Fall is almost here and avid game hunters are looking forward to a season of sitting by the dove field or in the deer stand. Doves are in season, and it won’t be long before deer hunters can hit the woods with bows and firearms. An Alabama Cooperative Extension System wildlife expert says it is important to properly prepare before setting out on your first hunt.
Dove season is a favorite of many Alabama hunters. For most, it is less labor intensive and time consuming than other types of hunting. The two dove game bird species in Alabama are the mourning and whitewinged doves. Mourning dove is the most common during hunting season.
“Dove diets consist heavily of seeds, which makes agricultural fields and food plots attractive for feeding locations,” said Bence Carter, an Alabama Extension regional agent.
Many dove enthusiasts hunt over harvested soybeans, corn, peanuts and other small grains or planted food plots. However, it is illegal to trespass onto another person’s land, especially for hunting. Always ask for permission to use any agricultural lands for dove hunting from the appropriate landowner before planning a hunt.
In preparation for dove season, Carter said to scout ahead to make sure doves are present on the fields. It is also important for hunters to make sure their firearm is clean and ready for use. Hunters should also practice using their firearms with sporting clays.

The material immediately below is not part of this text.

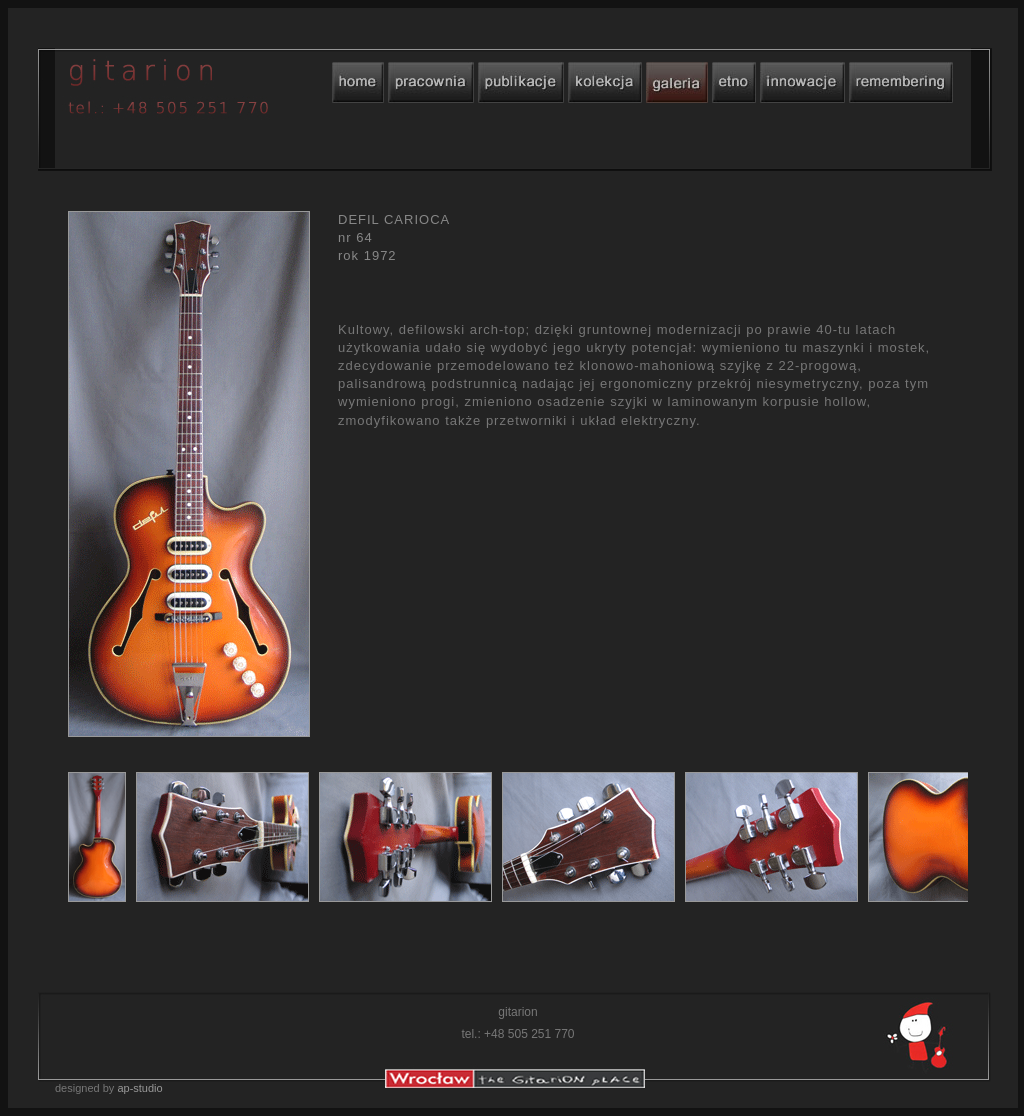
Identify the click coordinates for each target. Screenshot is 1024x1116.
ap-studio (139, 1088)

“Planting fields by broadcasting seed for the sole purpose of attracting and hunting doves is prohibited,” Carter said.
Deer season is another popular Alabama pastime and is a natural source of food for many families. Mark Smith, an Auburn University professor of forestry and wildlife sciences, said there are several things hunters can do to begin preparing for the upcoming deer season.

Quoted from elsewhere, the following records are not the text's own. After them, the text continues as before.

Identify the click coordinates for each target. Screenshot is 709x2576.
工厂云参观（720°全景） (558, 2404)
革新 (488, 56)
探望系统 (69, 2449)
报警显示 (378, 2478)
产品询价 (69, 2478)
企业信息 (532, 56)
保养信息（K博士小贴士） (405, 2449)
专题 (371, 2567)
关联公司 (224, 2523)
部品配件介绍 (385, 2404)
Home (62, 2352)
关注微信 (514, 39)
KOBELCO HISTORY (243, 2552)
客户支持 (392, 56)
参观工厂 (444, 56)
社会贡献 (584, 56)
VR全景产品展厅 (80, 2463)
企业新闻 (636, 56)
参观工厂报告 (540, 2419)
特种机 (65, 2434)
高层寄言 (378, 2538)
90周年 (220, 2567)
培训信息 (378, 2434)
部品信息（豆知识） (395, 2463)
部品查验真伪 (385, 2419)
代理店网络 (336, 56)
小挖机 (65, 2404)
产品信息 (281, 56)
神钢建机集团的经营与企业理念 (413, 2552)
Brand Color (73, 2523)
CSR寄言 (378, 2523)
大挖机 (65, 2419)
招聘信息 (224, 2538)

“Hunters should take their rifles out to the range, begin planting food plots and make sure their hunting areas are ready and accessible,” Smith said.
White-tailed deer is the only deer species in Alabama. Smith, who is also an Extension wildlife expert, said one of the most important things for hunters to do this year is to watch out for deer displaying symptoms of Chronic Wasting Disease (CWD).
“Common symptoms of CWD include weight loss over time, emaciation, lack of wariness, difficulty moving or standing, lowering of the head, tremors, listlessness and excessive salivation and urination,” Smith said. “However, perfectly healthy-looking deer can be infected because it takes time for symptoms to develop.”
Hunters should always practice firearm safety before and during hunting seasons. Smith and Carter both said that visiting a shooting range and becoming acquainted with your firearm is vitally important.
Hunters should conduct target practice and make sure their firearms are clean and safe for hunting. Also, discuss shooting etiquette with other hunters in a group to effectively ensure no one is injured by firearms during a hunt.